Abstract
Background and aims:
Chest high-resolution computed tomography (HRCT) is the central diagnostic tool in discerning idiopathic pulmonary fibrosis (IPF) from other interstitial lung disease (ILDs). In 2018, new guidelines were published and the nomenclature for HRCT interpretation was changed. We sought to evaluate how clinicians’ interpretation would change based on reading HRCTs under the framework of the old
Materials and methods:
We collated HRCTs from 50 random cases evaluated in the Inova Fairfax ILD clinic. Six ILD experts were provided the deidentified HRCTs. They were all instructed to independently provide two reads of each HRCT, based on the old and the new guidelines.
Results:
The kappa statistic for concordance for HRCT reads under old guidelines was 0.5, while for the new guidelines it was 0.38. Under the framework of the old guidelines, there were 22 HRCTs with unanimous consensus reads, while only 15 with the new guidelines. There were 12 HRCTs read unanimously as usual interstitial pneumonia (UIP) pattern based on both the old and the new guidelines. Ten HRCTs were read as a possible UIP pattern based on the old guidelines and were classified in nine cases as probable UIP and one indeterminate based on the new guidelines. Of the 28 inconsistent UIP HRCTs (old guidelines), 25 were read as alternative diagnosis suggested, two were read as indeterminate and one as probable UIP.
Conclusion:
Implementation of the new guidelines to categorize HRCTs in ILD patients appears to be associated with greater inter-interpreter variability. How or whether new guidelines improve the care and management of ILD patients remains unclear.
Keywords
Introduction
Idiopathic pulmonary fibrosis (IPF) is a chronic, progressive, fibrosing interstitial lung disease of unknown etiology occurring predominantly in elderly patients. 1 Accurately discerning IPF from other forms of interstitial lung disease (ILD) is exceedingly important as it has a different prognosis and treatment paradigm. The central diagnostic tool is high-resolution computed tomography of the chest (HRCT). In most cases, depending on the clinical circumstance, the HRCT can be diagnostic with no further work-up necessary. In some cases, when there is diagnostic uncertainty, a surgical lung biopsy may be required. When tissue is obtained, the histopathological pattern found in IPF is described as usual interstitial pneumonia (UIP). A UIP pattern can, however, be seen in other forms of ILD; therefore, a lung biopsy is not the gold standard for making the diagnosis. 1 The gold standard for the diagnosis is the multidisciplinary meeting where a discussion of each case takes place with representation from Pulmonary, Thoracic Radiology and Pathology in order to attain a consensus diagnosis.2,3
The term “UIP” has now been adopted as radiologic nomenclature where an imaging UIP pattern has been described. This is characterized by honeycombing, sub-pleural basilar reticulation, with or without traction bronchiectasis/bronchiolectasis and absence of inconsistent features (cysts, consolidation, alveolar infiltrates). 2 However, many patients do not demonstrate all of these features and various “shades” of a UIP pattern have been described. These descriptions were provided in a consensus statement from 2011, and updated in 2018.1,2 In the prior guidelines, there were three categories which were changed to four categories in the most recent iteration (see Table 1). The description of UIP is essentially unchanged between the two guidelines statements, while the prior “inconsistent UIP pattern” has been replaced with “alternative diagnosis suggested”. The categorization of a “possible” UIP has been dropped and two new categories of a “probable” and “indeterminate” UIP pattern have been added. How many patients in the prior categorization would change categories in the new characterization and how this might affect their further work-up and management remains to be determined.

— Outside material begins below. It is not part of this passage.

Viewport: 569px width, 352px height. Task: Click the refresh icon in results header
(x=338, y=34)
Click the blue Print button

The objective of this current study was to categorize the HRCTs of ILD patients under the framework of both the new and the old guidelines by a group of Pulmonologists and a Radiologist blinded to any clinical information. In addition to establishing a consensus read and determining changes in categorization, another goal was to determine the level of concordance among the readers for the old and new categorizations.
Methods
We performed a review of patients with ILD who were seen at the Inova Fairfax Hospital Interstitial Lung Disease Clinic from 2012 to 2019. Patients qualified for inclusion if they had a high-resolution computed tomography (CT) of the chest available and accessible within the electronic medical record (Epic) system and if a firm diagnosis had been established. The clinic maintains a database of all patients evaluated, with data entered prospectively at the time of their initial evaluation. Patients with ILD were diagnosed based on their clinical presentation, HRCT scan appearance, and, where there was any element of doubt, surgical lung biopsy. Patient demographics and data at or near the time of presentation was collected and analyzed. Data collated included age, sex, lung function tests and final diagnosis.

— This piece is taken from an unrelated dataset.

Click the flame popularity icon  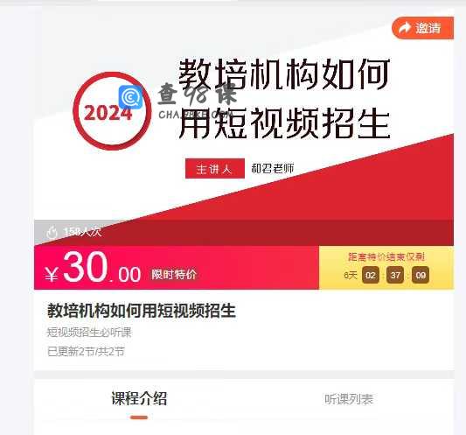[x=52, y=232]
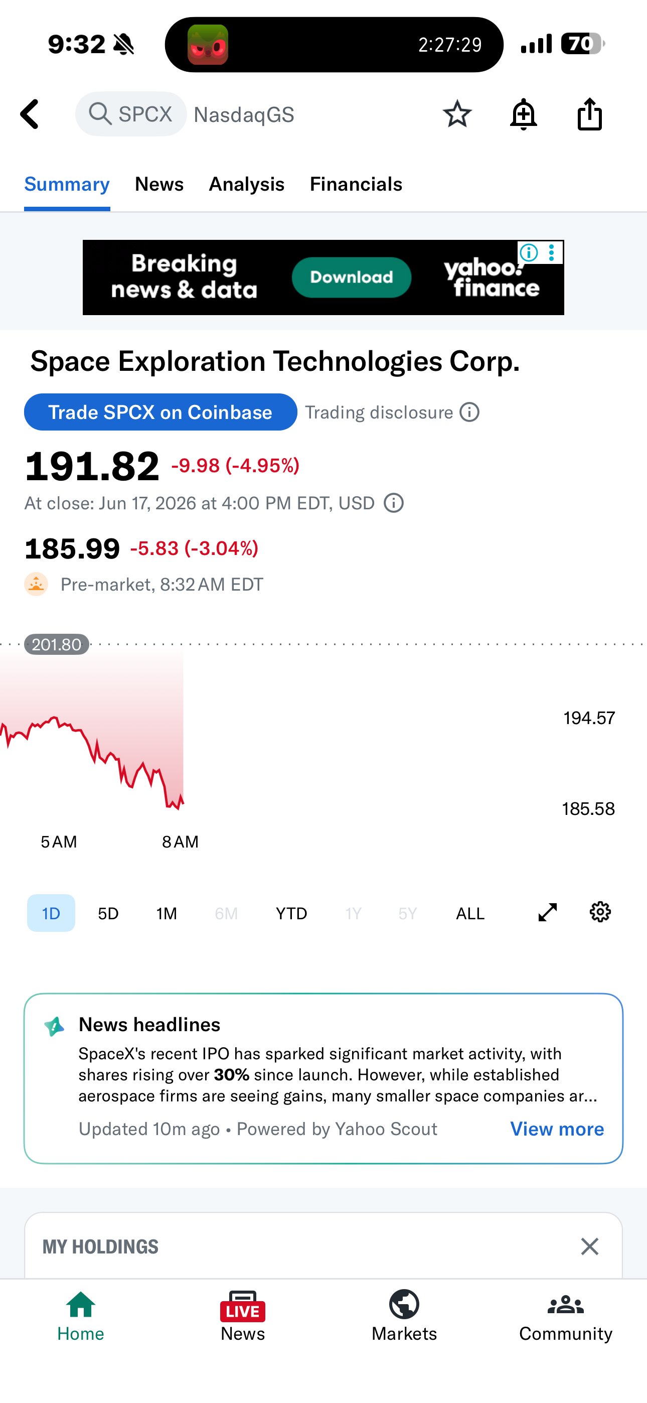This screenshot has width=647, height=1403.
Task: Open ad options three-dot icon
Action: click(552, 253)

Deidentified representative images from eight levels of each patient’s axial HRCT images, equidistant from each other and encompassing the thorax from the apex to the lung bases, were captured and copied into individual PowerPoint presentations. Six clinicians (five Pulmonologists and one Thoracic Radiologist) were provided the deidentified HRCTs and entered their individual reads blinded to each other’s interpretation and to all clinical information. The six physicians were all ILD experts based at five ILD centers spanning three different countries (Brazil, France and the USA). Each participant interpreted the HRCTs and was asked to evaluate for the presence of the following elements: honeycombing, subpleural reticulation, traction bronchiectasis, traction bronchiolectasis, mosaicism, ground glass opacification and emphysema, as well as information pertaining to the distribution of the abnormalities. Each reader was then asked to categorize the HRCT pattern based on (i) the 2011 guidelines and (ii) the 2018 guidelines, with interpretation entered into an Excel-based data capture form. Consensus reads were decided by majority; in cases where there was an equal split, the Thoracic Radiologist’s read was used as the “tiebreaker”. Local institutional review board approval was obtained.

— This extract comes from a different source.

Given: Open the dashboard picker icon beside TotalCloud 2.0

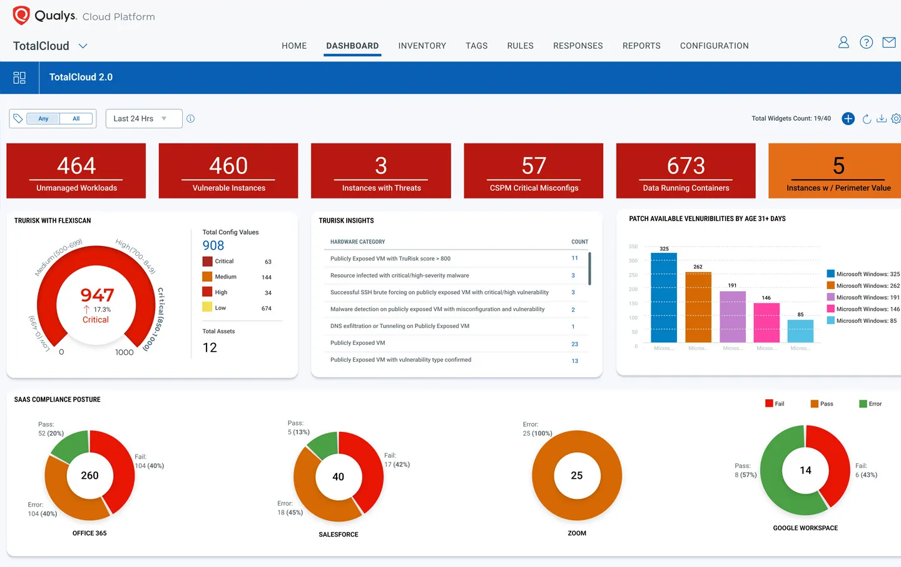Looking at the screenshot, I should [19, 77].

Statistical considerations and data analysis
All demographic and pulmonary function data is presented as mean or median, as the mean ±SD or the median (range), depending on the distribution, and according with ranges if continuous, or as frequencies if categorical. Group comparisons were performed using Student’s
The kappa concordance among all readers was calculated for both the old and the new guidelines, as well as the individual elements, including honeycombing, subpleural reticulation, traction bronchiectasis, traction bronchiolectasis, mosaicism, ground glass opacification and emphysema. Concordance rates for type of UIP pattern are also reported, representing how many of the participants were in agreement for any particular read.
Results
We collated HRCTs from 50 random cases evaluated in the Inova Fairfax ILD clinic. Select baseline demographics, clinical characteristics, consensus CT reads and final diagnosis of the 50 cases are shown in Figure 1. The mean age of the cohort was 65.2 years (range: 26–86), with 29 males (58%). Twenty of the cases underwent a confirmatory video-assisted thoracoscopic lung biopsy (40%). The final diagnosis was IPF in 14 cases (28%), connective tissue disease-related ILD in 11 (22%), non-specific interstitial pneumonitis in five (10%), chronic hypersensitivity pneumonitis in five (10%), four unclassifiable (8%), two sarcoidosis (4%), acute interstitial pneumonia in two (4%) and miscellaneous conditions constituted the remainder.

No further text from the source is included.